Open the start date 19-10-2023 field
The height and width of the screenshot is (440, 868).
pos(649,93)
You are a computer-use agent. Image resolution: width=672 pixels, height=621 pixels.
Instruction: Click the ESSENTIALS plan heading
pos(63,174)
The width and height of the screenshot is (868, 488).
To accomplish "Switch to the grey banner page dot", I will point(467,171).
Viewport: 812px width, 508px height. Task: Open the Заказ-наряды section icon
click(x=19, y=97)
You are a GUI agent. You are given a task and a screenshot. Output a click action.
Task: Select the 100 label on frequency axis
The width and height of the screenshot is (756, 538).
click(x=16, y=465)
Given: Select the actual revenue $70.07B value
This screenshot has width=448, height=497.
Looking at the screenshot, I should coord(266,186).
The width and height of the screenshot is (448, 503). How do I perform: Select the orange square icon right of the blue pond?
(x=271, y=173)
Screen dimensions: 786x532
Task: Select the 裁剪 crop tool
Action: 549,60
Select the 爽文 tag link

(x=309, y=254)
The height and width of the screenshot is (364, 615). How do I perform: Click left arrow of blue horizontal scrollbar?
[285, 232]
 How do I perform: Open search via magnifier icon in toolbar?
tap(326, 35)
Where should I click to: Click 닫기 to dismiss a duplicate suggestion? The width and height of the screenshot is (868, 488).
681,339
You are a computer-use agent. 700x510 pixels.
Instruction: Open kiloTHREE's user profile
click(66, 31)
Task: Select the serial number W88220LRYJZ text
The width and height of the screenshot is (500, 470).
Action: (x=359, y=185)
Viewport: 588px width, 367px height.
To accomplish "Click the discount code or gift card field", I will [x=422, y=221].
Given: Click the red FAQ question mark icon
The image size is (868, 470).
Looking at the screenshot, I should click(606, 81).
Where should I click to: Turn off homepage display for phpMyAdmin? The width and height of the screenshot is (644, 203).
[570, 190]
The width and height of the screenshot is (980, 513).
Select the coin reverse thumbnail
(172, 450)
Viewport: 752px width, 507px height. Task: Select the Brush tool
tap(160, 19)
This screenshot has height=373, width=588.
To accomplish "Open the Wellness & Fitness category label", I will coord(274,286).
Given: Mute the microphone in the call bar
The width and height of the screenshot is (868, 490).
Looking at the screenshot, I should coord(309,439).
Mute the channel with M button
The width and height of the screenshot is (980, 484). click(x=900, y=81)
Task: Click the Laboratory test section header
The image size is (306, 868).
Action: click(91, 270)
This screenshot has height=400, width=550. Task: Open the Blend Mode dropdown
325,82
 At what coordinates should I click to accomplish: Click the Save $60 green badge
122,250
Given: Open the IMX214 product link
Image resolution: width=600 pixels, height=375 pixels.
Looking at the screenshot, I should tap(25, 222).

============================================================

### What you will do
What is wanted is an exact copy of the data.

### Task answer
Open the start date 19-10-2023 field
The height and width of the screenshot is (440, 868).
pos(649,93)
You are a computer-use agent. Image resolution: width=672 pixels, height=621 pixels.
Instruction: Click the ESSENTIALS plan heading
pos(63,174)
The width and height of the screenshot is (868, 488).
To accomplish "Switch to the grey banner page dot", I will point(467,171).
Viewport: 812px width, 508px height. Task: Open the Заказ-наряды section icon
click(x=19, y=97)
You are a GUI agent. You are given a task and a screenshot. Output a click action.
Task: Select the 100 label on frequency axis
The width and height of the screenshot is (756, 538).
click(x=16, y=465)
Given: Select the actual revenue $70.07B value
This screenshot has width=448, height=497.
Looking at the screenshot, I should coord(266,186).
The width and height of the screenshot is (448, 503). How do I perform: Select the orange square icon right of the blue pond?
(x=271, y=173)
Screen dimensions: 786x532
Task: Select the 裁剪 crop tool
Action: 549,60
Select the 爽文 tag link

(x=309, y=254)
The height and width of the screenshot is (364, 615). How do I perform: Click left arrow of blue horizontal scrollbar?
[285, 232]
 How do I perform: Open search via magnifier icon in toolbar?
tap(326, 35)
Where should I click to: Click 닫기 to dismiss a duplicate suggestion? The width and height of the screenshot is (868, 488).
681,339
You are a computer-use agent. 700x510 pixels.
Instruction: Open kiloTHREE's user profile
click(66, 31)
Task: Select the serial number W88220LRYJZ text
The width and height of the screenshot is (500, 470).
Action: (x=359, y=185)
Viewport: 588px width, 367px height.
To accomplish "Click the discount code or gift card field", I will [x=422, y=221].
Given: Click the red FAQ question mark icon
The image size is (868, 470).
Looking at the screenshot, I should click(606, 81).
Where should I click to: Turn off homepage display for phpMyAdmin? The width and height of the screenshot is (644, 203).
[570, 190]
The width and height of the screenshot is (980, 513).
Select the coin reverse thumbnail
(172, 450)
Viewport: 752px width, 507px height. Task: Select the Brush tool
tap(160, 19)
This screenshot has height=373, width=588.
To accomplish "Open the Wellness & Fitness category label", I will coord(274,286).
Given: Mute the microphone in the call bar
The width and height of the screenshot is (868, 490).
Looking at the screenshot, I should coord(309,439).
Mute the channel with M button
The width and height of the screenshot is (980, 484). click(x=900, y=81)
Task: Click the Laboratory test section header
The image size is (306, 868).
Action: click(91, 270)
This screenshot has height=400, width=550. Task: Open the Blend Mode dropdown
325,82
 At what coordinates should I click to accomplish: Click the Save $60 green badge
122,250
Given: Open the IMX214 product link
Image resolution: width=600 pixels, height=375 pixels.
Looking at the screenshot, I should tap(25, 222).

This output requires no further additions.